Pemeriksaan Saksi dan Kronologi
Iskandarsyah menambahkan, penyidik telah memeriksa sejumlah saksi yang berada di lokasi kejadian untuk mendapatkan kronologi pasti kematian Lula. “Dan kami sudah memeriksa, melaksanakan klarifikasi pada saksi-saksi yang ada di tempat kejadian perkara, yang melihat, menyaksikan, dan mendengar. Dari saksi-saksi tersebut kita mendapatkan suatu alur cerita,” ungkapnya.
Hingga saat ini, pihak kepolisian telah memeriksa enam orang saksi. Keterangan dari saksi-saksi tersebut mengarah pada dugaan bahwa Lula Lahfah mengalami gangguan kesehatan sebelum meninggal.
Barang Bukti dan Koordinasi dengan Rumah Sakit
Selain memeriksa saksi, polisi juga telah mengamankan barang bukti dari lokasi kejadian untuk kepentingan penyelidikan lebih lanjut. “Dan barang bukti yang ada di tempat kejadian perkara juga sudah kita amankan dan akan kita proses lebih lanjut, karena beberapa membutuhkan keterangan dari laboratorium forensik,” jelasnya.

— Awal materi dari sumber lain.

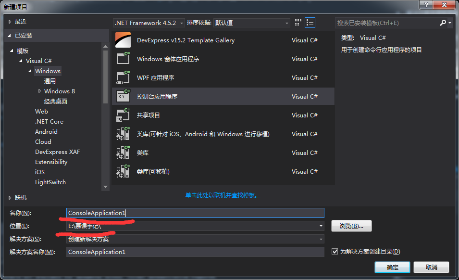
Task: Switch to medium icons list view
Action: [310, 22]
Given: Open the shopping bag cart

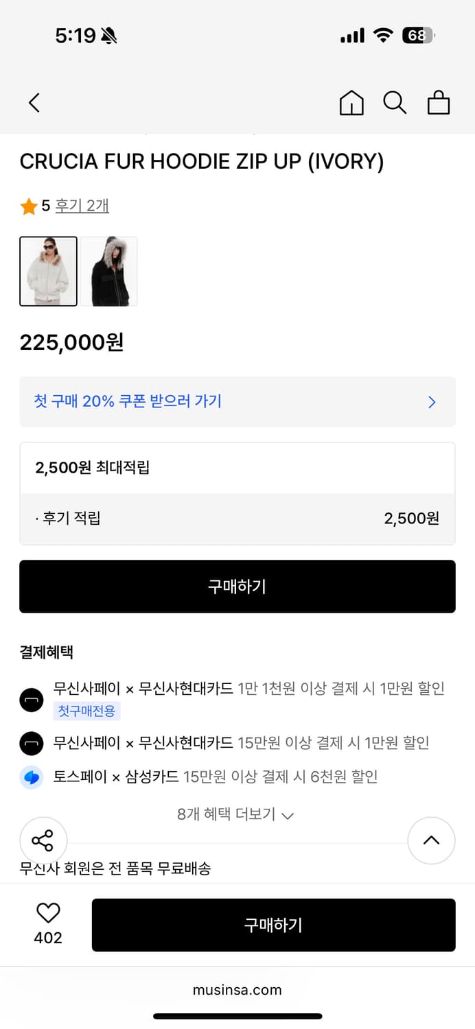Looking at the screenshot, I should (439, 103).
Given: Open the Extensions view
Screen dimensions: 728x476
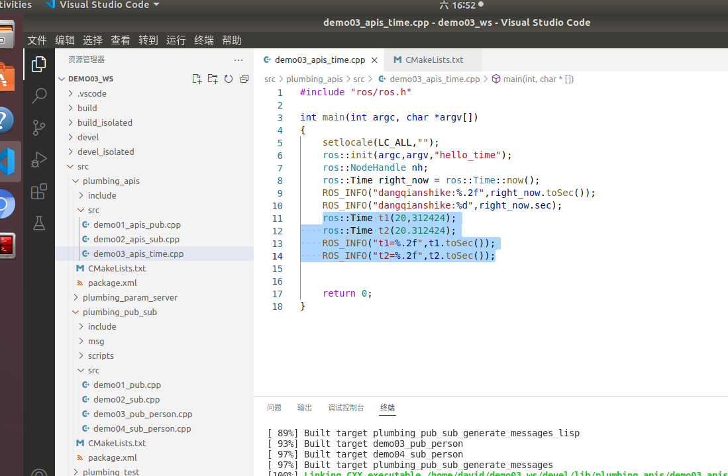Looking at the screenshot, I should pyautogui.click(x=38, y=191).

Berdasarkan keterangan saksi mengenai kondisi kesehatan korban, polisi berkoordinasi dengan pihak rumah sakit. “Selain itu dengan pihak rumah sakit, karena berdasarkan informasi saksi, salah satu saksi, saudari LL ini mengalami gangguan kesehatan,” katanya. “Oleh karena itu, kita juga berdasarkan keterangan itu berkoordinasi dengan pihak rumah sakit untuk mencari tahu, mengklarifikasi fakta yang ada seperti apa,” ujarnya.
Permohonan Waktu untuk Kerja Profesional
Iskandarsyah memohon kepada publik dan media untuk memberikan waktu agar kepolisian dapat bekerja secara profesional dalam mengungkap kasus ini. “Dan kita juga butuh waktu dari rekan-rekan, agar kita dapat bekerja profesional, sehingga kita bisa memberikan fakta yang ada, sebagaimana yang apa yang terjadi pada saat itu,” pungkasnya.